A faithful copy is required: transcribe each line below exactly, minus the pictures.
═════ DATASET RECORDS
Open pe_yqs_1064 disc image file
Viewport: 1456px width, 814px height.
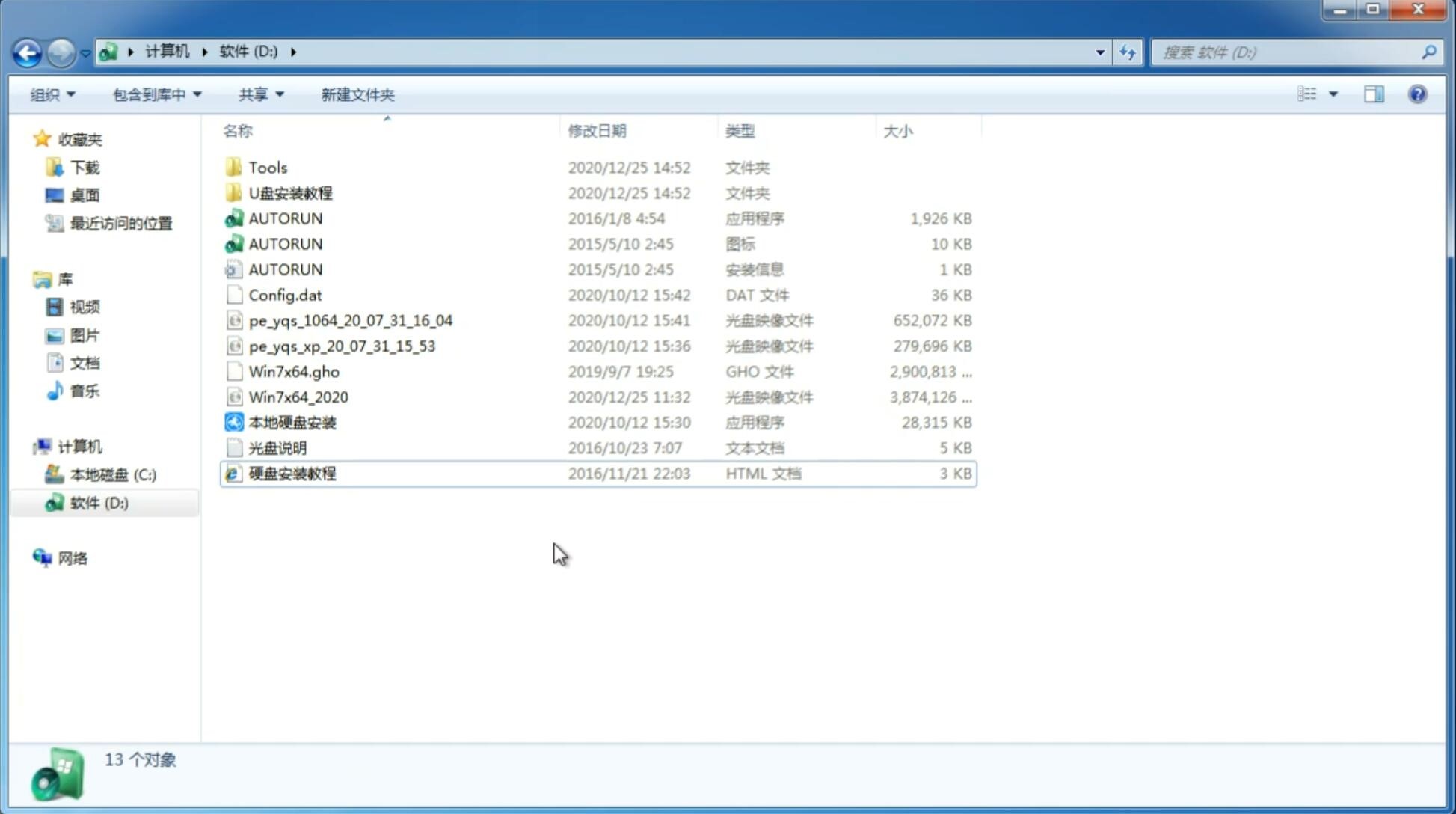coord(351,320)
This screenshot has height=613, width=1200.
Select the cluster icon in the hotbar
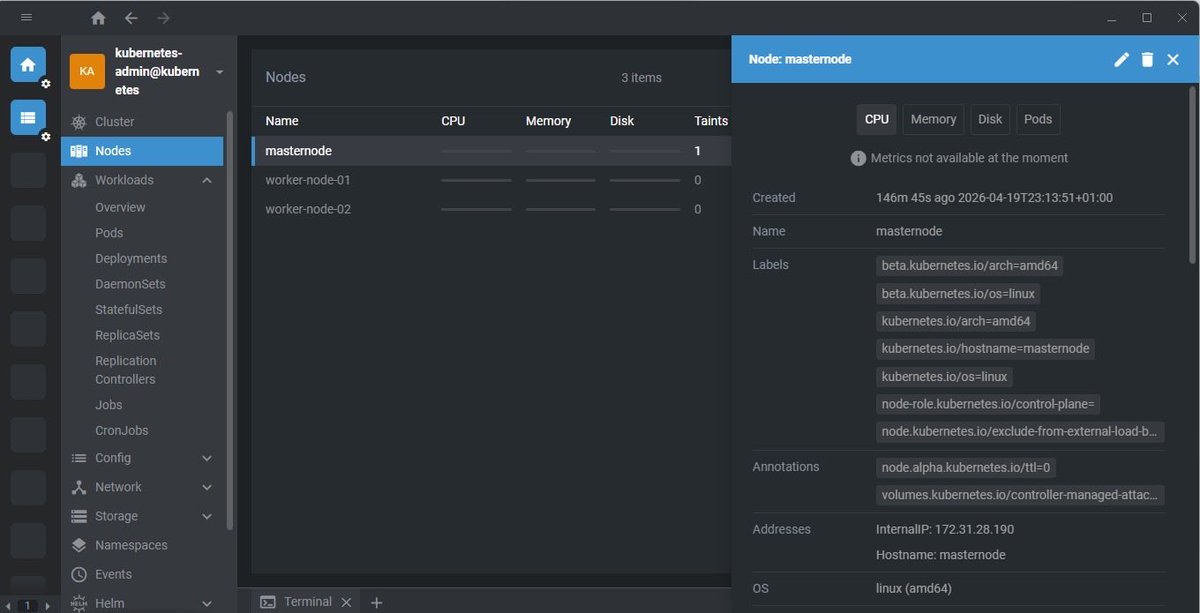point(27,117)
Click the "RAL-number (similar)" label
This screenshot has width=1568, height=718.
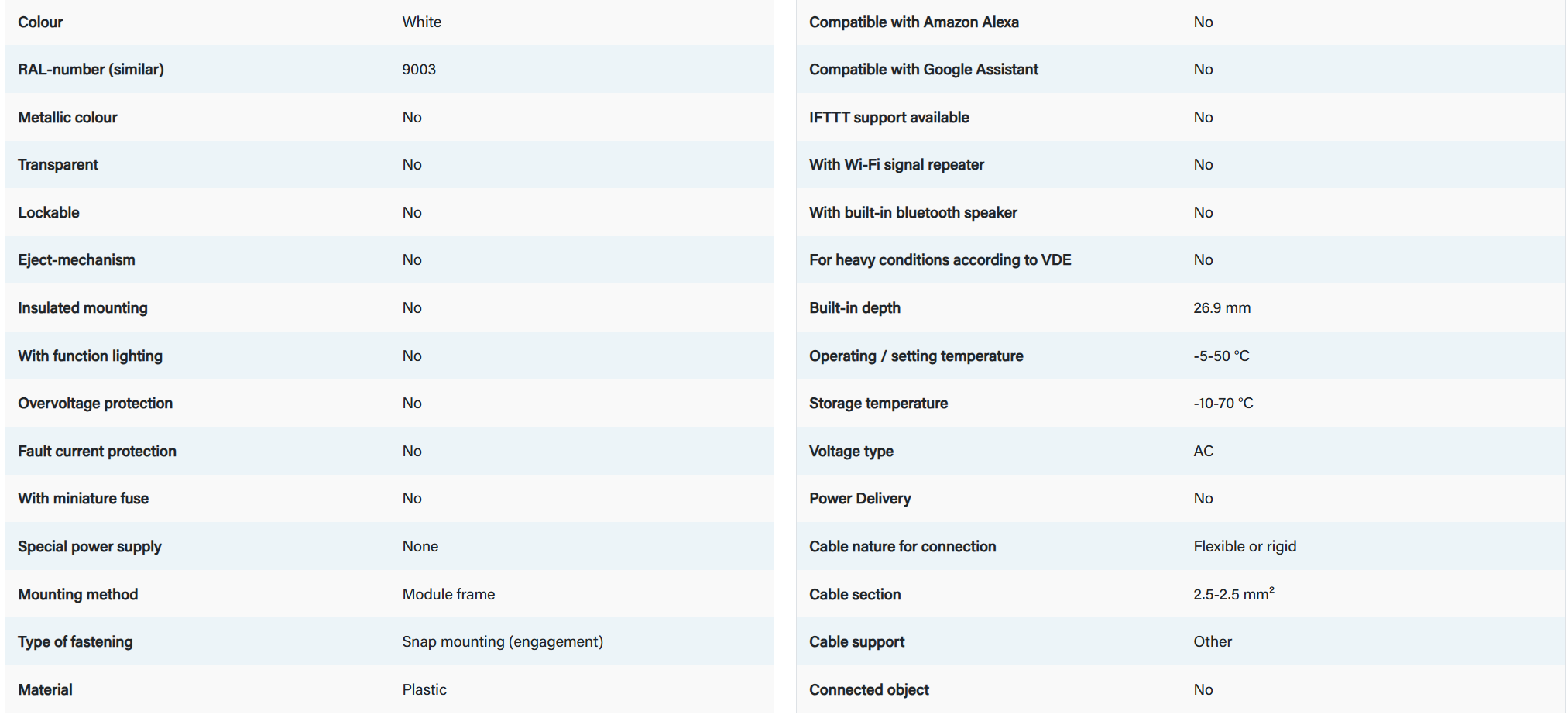91,70
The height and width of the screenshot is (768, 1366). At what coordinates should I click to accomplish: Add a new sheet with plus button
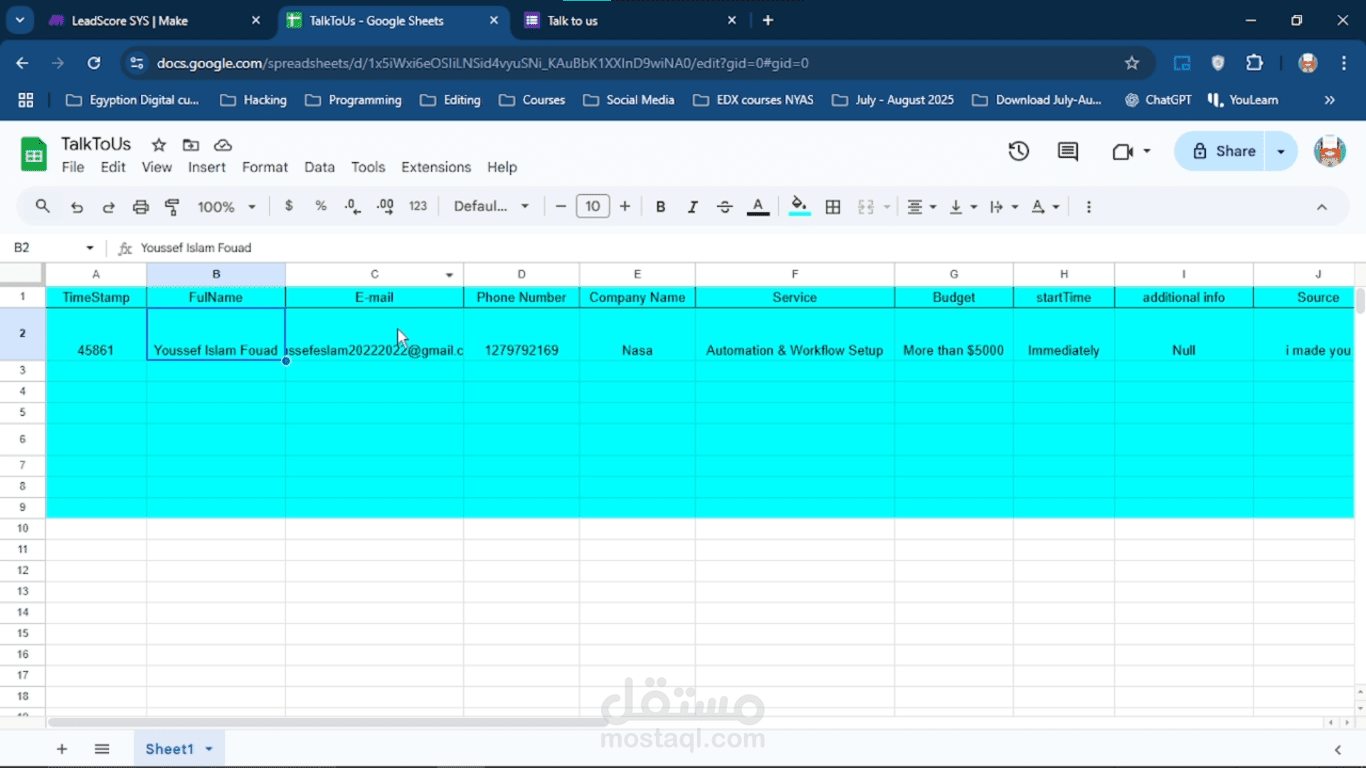tap(62, 749)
══════════
* [RESPONSE TO THE EXERCISE]
Open pe_yqs_1064 disc image file
Viewport: 1456px width, 814px height.
coord(351,320)
This screenshot has height=613, width=1200.
Select the cluster icon in the hotbar
point(27,117)
Click the "RAL-number (similar)" label
This screenshot has width=1568, height=718.
91,70
The height and width of the screenshot is (768, 1366). At what coordinates should I click to accomplish: Add a new sheet with plus button
tap(62, 749)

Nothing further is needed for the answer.